- [Exercise brief]: Write the entries out exactly, with the final line being the one containing "Click the large".
* * * *
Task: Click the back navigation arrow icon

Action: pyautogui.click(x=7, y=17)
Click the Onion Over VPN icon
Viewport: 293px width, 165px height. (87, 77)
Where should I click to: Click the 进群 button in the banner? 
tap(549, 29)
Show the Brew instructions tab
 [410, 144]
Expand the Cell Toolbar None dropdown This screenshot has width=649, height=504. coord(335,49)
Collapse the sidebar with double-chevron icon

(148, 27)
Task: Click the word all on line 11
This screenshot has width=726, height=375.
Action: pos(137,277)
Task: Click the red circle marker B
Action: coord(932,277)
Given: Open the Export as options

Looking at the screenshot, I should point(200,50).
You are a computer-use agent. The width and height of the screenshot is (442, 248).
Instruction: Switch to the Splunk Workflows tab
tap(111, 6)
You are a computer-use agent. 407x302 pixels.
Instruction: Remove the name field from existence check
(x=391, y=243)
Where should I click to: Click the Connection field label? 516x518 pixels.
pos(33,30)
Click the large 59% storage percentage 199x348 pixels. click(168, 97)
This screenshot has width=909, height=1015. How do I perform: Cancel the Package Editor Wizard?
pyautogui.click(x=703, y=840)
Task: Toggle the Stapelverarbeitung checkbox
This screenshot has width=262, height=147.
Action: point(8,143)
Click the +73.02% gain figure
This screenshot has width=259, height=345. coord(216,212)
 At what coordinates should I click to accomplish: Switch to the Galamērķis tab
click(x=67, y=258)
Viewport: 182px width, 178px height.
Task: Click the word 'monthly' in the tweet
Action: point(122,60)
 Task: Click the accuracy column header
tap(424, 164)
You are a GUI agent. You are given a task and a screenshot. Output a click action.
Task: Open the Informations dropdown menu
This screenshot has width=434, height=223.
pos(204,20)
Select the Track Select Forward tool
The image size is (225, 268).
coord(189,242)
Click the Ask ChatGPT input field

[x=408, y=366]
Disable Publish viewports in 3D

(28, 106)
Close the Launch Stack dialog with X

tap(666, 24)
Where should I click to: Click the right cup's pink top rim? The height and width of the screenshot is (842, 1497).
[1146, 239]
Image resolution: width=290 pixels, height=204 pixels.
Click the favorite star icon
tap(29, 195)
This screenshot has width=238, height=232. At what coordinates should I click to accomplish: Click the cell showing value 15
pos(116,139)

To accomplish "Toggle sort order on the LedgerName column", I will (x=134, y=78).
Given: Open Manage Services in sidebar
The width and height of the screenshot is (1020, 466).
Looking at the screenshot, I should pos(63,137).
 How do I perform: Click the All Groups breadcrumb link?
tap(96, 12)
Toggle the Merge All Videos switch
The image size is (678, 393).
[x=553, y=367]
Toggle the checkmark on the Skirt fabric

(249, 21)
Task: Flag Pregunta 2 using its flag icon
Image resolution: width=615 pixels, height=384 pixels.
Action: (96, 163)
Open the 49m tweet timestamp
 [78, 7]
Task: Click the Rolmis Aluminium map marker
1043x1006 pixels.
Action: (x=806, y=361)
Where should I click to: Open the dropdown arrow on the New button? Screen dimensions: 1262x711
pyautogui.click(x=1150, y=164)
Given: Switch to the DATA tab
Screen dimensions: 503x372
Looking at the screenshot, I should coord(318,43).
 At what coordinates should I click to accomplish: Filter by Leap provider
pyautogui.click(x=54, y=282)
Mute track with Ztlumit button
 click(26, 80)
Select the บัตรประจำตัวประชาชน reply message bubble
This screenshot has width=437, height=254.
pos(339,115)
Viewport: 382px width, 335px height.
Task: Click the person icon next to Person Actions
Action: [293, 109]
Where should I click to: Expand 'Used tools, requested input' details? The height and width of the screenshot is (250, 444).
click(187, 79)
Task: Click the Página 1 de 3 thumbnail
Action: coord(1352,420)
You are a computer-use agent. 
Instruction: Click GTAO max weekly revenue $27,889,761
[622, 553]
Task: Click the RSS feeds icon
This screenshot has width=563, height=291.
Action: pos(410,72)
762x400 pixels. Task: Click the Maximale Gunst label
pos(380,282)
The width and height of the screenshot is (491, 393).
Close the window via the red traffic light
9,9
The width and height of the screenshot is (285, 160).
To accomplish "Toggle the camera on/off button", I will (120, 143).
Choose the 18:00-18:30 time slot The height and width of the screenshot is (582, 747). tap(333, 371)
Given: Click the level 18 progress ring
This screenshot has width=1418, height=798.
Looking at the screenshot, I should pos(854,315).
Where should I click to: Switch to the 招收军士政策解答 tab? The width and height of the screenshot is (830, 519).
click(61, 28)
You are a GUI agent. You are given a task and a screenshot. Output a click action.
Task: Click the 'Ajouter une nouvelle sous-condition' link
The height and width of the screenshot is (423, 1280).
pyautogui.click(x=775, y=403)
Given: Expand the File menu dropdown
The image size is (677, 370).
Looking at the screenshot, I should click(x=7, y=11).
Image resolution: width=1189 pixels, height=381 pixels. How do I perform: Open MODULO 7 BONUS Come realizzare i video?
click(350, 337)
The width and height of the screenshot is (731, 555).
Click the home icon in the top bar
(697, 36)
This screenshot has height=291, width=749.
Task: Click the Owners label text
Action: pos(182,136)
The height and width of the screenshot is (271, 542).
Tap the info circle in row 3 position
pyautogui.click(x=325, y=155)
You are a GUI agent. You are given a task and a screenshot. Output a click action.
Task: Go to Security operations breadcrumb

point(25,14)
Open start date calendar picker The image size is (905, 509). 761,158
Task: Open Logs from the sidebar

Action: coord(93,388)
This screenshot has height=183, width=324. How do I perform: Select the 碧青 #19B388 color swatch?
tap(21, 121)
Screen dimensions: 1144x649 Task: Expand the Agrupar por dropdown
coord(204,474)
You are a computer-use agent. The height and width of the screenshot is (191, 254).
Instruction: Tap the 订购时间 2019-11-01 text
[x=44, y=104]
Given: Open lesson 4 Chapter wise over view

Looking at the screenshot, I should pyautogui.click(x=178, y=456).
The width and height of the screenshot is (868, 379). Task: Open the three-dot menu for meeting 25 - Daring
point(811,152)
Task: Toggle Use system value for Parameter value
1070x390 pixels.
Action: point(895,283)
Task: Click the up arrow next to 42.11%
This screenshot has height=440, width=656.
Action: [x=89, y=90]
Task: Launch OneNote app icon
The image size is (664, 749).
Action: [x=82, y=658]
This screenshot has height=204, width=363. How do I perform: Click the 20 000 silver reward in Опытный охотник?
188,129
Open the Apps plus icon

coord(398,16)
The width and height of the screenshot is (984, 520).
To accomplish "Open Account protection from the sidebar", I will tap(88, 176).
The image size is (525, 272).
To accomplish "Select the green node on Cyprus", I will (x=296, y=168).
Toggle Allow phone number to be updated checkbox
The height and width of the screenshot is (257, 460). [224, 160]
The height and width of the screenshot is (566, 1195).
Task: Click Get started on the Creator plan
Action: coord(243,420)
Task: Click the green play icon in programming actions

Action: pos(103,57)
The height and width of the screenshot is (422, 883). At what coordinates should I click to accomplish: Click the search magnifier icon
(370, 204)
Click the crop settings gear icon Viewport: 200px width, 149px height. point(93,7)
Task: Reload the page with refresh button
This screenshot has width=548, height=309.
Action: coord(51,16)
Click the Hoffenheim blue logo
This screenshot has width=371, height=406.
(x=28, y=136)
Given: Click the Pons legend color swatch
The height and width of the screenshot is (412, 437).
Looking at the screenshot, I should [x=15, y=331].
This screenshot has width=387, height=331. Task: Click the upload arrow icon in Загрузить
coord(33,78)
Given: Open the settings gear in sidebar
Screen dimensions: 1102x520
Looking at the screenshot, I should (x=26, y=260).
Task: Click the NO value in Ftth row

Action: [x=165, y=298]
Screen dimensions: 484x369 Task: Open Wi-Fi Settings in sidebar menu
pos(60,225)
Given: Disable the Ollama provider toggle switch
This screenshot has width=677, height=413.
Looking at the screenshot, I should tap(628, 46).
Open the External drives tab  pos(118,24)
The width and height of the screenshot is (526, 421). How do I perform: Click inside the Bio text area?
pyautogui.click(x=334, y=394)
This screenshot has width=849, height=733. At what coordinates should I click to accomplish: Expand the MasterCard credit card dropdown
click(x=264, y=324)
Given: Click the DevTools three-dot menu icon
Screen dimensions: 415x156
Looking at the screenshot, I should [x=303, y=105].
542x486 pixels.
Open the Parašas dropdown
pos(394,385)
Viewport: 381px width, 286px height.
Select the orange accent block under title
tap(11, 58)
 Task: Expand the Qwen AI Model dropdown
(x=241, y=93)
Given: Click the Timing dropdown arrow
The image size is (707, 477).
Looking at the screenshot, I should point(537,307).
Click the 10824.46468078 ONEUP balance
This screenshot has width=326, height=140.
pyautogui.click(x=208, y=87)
* * * *
- [Exercise response]:
Task: Click the back navigation arrow icon

Action: pyautogui.click(x=7, y=17)
Click the Onion Over VPN icon
Viewport: 293px width, 165px height. (87, 77)
Where should I click to: Click the 进群 button in the banner? 
tap(549, 29)
Show the Brew instructions tab
 [410, 144]
Expand the Cell Toolbar None dropdown This screenshot has width=649, height=504. coord(335,49)
Collapse the sidebar with double-chevron icon

(148, 27)
Task: Click the word all on line 11
This screenshot has width=726, height=375.
Action: pos(137,277)
Task: Click the red circle marker B
Action: coord(932,277)
Given: Open the Export as options

Looking at the screenshot, I should point(200,50).
You are a computer-use agent. The width and height of the screenshot is (442, 248).
Instruction: Switch to the Splunk Workflows tab
tap(111, 6)
You are a computer-use agent. 407x302 pixels.
Instruction: Remove the name field from existence check
(x=391, y=243)
Where should I click to: Click the Connection field label? 516x518 pixels.
pos(33,30)
Click the large 59% storage percentage 199x348 pixels. click(168, 97)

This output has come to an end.